Setelah panggilan itu selesai, Ara berteriak memanggil Raka dan memberitahunya bahwa ada undangan makan malam dirumah mamanya.
"Jangan lari-lari. Nanti kamu jatuh, Ra."
"Yeee, memangnya aku masih anak kecil."
"Ada hal apa yang membuatmu berlari sambil teriak, hem?"
"Nanti malam kita di suruh mama mengunjunginya sekalian makan malam."
"Lalu, apa yang membuatmu kegirangan?" tanya Raka heran dengan tingkah isterinya.
"Mama akan siapkan makanan kesukaanku, Mas. Gulai kambing."
Raka mengusap rambut Ara gemas,"Sesederhana itu hal yang membuatmu sangat bahagia?"
"Kan sudah lama tak makan itu, Mas. Aku sudah tak sabar pingin segera malam."
"Sabar, nanti kita sore bisa langsung ketempat mama."
Raka heran karena tiba-tiba wajah bahagia Ara menjadi sedih dan menundukkan wajahnya.
"Ada apa, sayang?"
"Ara takut, Mas. Takut kalau mama nanti tau tentang masa laluku." Ara mengutarakan kesedihannya.

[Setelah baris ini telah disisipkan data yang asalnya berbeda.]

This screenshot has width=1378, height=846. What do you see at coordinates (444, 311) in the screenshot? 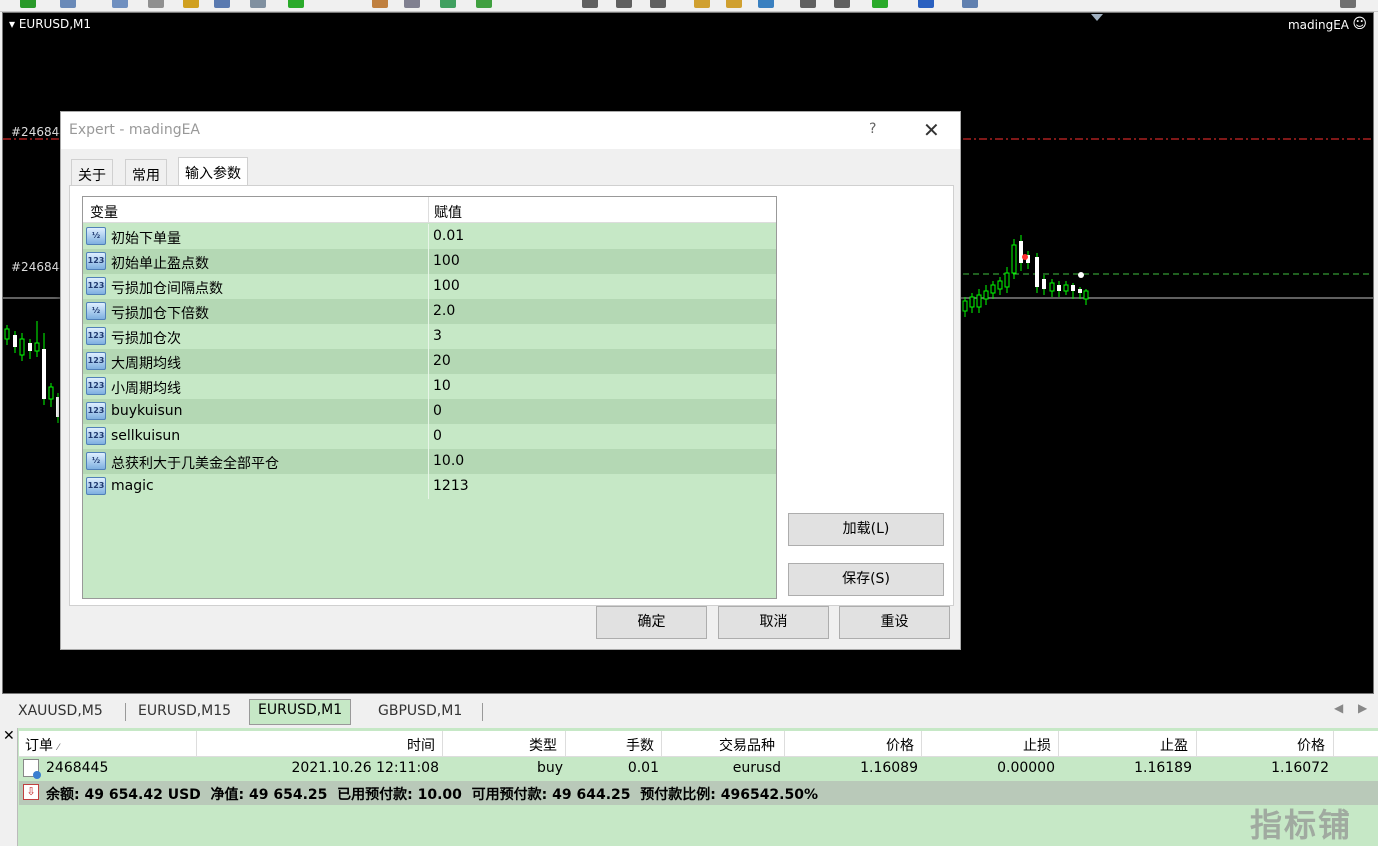
I see `parameter-value: 2.0` at bounding box center [444, 311].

"Tenanglah, sayang. Mama sudah tahu." Raka menenangkan Ara.
"Hah? Betul mas?"
"Apakah aku pernah berbohong didepanmu?"
"Tapi kenapa?"
"Kenapa mama tak mempermasalahkannya?" tanya Raka dan diikuti anggukan kepala Ara.
"Karena mama tahu kalau kamu tak seperti kedua orang tua kandungmu."
"Mama tak marah atau tanya sesuatu padamu, Mas?"
Raka menggelengkan kepalanya, "Informan mama lebih cepat dari pada milikku. Jadi sejak awal mama memgetahuinya."
"Kukira akan seperti di drama yang pernah ku tonton, orang tua dari keluarga berstatus sosial tinggi tidak akan mau menerima seseorang dengan status yang jauh berbeda, apalagi dengan masa laluku."
Raka menghadapkan Ara kearahnya, "Dengarkan aku baik-baik." Ara memperhatikan Raka dengan serius. "Mama itu bukan seseorang yang kaku, yang gila akan kedudukan. Mama dan Papa saat mereka menikah, mereka tak memiliki apapun. Papa yang merintis usaha kecil-kecilan hingga besar seperti saat ini. Jadi mama tak pernah bermasalah dengan siapa pendampingku. Yang utama baginya adalah pendampingku merupakan wanita yang baik."
"Saat bisnis papa mulai merangkak naik, disanalah beberapa saudara yang tak tau diri meminta untuk diikut sertakan. Tanpa usaha keras, mereka turut menikmati hasil. Maka dari itu, Mama dan aku, berusaha berdiri diposisi tertinggi agar tak menyia-nyiakan usaha papa selama ini." tambah Raka.
"Perusahaan ini berdiri dengan keringat papa didalamnya. Maka dari itu, aku akan selalu melindungi S&D Group."
"Ternyata Mama dan suamiku merupakan orang yang begitu hebat. Aku sangat bersyukur dipersatukan denganmu, Mas." Ara memeluk suaminya.
"Tentu saja aku harus menjadi orang yang hebat untuk melindungimu, sayang."